I have a use case in which I do the following:

  1. Insert some rows into a BigQuery table (t1) which is date partitioned.
  2. Run some queries on t1 to aggregate the data and store them in another table.

In the above use case, I faced an issue today where the queries I run had some discrepancy in the aggregated data. When I executed the same queries some time later from the Web UI of BigQuery, the aggregation were fine. My suspicion is that some of the inserted rows were not available for the query.

I read this documentation for BigQuery data availability. I have the following doubts in this:

  1. The link says that "Streamed data is available for real-time analysis within a few seconds of the first streaming insertion into a table". Is there an upper limit on the number of seconds to wait before it is available for real time analysis?
  2. From the same link: "Data can take up to 90 minutes to become available for copy and export operations". Does the following operations come under this restriction?
    • Copy the result of a query to another table
    • Exporting the result of a query to a csv file in cloud storage
  3. Also from the same link- "when streaming to a partitioned table, data in the streaming buffer has a NULL value for the _PARTITIONTIME pseudo column". Does this mean that I should not use _PARTITIONTIME in the queries till data is present in the streamingBuffer?
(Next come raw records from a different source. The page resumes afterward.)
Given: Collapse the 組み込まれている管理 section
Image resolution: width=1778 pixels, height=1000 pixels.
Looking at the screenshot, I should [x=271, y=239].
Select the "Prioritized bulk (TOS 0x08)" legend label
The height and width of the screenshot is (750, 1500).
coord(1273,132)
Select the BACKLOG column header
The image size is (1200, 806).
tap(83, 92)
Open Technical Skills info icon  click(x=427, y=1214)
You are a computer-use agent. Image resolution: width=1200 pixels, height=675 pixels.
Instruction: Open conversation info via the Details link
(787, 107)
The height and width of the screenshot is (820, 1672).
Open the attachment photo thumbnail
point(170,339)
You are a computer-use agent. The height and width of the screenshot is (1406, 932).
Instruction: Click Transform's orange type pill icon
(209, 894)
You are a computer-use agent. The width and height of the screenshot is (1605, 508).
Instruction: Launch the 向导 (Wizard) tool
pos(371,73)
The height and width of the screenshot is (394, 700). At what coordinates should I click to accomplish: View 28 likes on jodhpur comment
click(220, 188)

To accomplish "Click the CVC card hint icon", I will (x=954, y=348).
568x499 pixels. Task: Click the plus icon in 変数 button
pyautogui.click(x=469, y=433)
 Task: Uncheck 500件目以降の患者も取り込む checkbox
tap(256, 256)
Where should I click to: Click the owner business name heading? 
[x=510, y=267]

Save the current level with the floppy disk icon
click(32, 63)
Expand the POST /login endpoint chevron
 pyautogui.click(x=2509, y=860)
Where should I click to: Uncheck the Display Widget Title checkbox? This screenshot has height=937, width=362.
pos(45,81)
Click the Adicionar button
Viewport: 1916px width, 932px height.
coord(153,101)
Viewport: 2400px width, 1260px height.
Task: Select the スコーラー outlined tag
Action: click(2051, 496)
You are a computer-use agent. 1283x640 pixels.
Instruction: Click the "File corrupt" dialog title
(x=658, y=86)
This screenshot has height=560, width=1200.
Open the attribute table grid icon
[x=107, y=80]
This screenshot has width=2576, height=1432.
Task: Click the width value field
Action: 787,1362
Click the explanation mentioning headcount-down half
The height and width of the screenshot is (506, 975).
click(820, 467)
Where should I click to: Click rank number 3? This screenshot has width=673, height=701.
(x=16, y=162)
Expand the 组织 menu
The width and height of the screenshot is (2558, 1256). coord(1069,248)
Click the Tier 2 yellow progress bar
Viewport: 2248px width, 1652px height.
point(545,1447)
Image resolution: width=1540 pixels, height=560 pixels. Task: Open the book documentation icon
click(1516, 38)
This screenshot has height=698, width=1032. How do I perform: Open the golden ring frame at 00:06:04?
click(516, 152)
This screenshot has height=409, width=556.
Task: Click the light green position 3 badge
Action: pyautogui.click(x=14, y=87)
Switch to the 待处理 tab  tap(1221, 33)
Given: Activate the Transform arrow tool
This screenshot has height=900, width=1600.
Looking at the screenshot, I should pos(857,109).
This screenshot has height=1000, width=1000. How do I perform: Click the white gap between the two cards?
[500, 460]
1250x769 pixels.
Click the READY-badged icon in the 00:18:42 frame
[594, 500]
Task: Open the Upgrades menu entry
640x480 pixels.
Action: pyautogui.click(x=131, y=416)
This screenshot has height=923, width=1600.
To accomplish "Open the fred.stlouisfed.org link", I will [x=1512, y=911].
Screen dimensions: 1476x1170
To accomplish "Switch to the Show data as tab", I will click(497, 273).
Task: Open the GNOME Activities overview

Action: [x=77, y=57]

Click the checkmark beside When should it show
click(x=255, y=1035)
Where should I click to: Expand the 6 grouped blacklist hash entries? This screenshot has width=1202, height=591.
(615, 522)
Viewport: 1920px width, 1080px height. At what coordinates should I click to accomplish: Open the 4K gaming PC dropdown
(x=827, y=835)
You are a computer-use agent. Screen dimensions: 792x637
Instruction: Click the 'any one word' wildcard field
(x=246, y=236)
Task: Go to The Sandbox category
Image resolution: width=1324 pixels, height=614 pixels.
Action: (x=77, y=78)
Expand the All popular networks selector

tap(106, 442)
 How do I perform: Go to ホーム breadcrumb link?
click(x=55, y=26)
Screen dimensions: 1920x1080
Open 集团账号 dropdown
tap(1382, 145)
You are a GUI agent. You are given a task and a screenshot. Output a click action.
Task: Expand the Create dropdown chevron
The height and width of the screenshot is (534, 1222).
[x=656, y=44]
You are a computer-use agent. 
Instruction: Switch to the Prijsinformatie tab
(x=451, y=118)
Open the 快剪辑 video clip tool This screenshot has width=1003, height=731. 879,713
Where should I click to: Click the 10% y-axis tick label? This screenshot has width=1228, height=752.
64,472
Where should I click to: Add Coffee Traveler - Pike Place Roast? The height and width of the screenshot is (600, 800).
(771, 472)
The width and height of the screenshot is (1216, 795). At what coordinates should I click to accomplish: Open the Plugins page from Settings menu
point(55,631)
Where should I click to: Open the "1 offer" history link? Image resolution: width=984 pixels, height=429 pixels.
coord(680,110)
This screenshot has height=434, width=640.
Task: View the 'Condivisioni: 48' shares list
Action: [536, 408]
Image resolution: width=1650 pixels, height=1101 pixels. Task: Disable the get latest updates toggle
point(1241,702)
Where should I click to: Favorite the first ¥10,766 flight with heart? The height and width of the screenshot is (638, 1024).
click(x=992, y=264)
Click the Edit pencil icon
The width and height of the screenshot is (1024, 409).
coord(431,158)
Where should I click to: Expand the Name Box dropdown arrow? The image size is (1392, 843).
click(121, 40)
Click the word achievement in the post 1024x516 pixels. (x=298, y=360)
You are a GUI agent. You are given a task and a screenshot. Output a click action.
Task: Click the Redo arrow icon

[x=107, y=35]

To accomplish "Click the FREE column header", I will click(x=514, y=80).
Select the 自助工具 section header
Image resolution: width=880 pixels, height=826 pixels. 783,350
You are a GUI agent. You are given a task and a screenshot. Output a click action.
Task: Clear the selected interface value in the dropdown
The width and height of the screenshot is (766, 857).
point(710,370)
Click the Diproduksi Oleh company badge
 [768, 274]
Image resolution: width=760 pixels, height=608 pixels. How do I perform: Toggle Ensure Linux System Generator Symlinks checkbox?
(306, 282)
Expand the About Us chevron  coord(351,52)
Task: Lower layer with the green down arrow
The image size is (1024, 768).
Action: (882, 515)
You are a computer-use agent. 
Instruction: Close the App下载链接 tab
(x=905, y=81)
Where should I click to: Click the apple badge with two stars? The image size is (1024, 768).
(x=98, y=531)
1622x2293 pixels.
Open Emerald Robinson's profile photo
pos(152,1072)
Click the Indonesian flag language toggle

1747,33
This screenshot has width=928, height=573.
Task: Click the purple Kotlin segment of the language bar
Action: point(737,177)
Can somebody please clarify these?

2

2 Answers

1
votes

For the questions:

Does the following operations come under this restriction?

Copy the result of a query to another table
Exporting the result of a query to a csv file in cloud storage

The results of a query are immediately available for any operation (like copy and export) - even if that query had been ran on streamed data still in the buffer.

2
votes

You can use _PARTITIONTIME is null to detect which rows are in buffer. You can actually use this logic to further UNION this buffer to a date you wish (like today). You could do wire in some logic that reads the buffer and where time is null it will set a time for the rest of the query logic.

This buffer is by design a bit delayed, but if you need immediate access to data you need to use the IS NULL trick to be able to query it.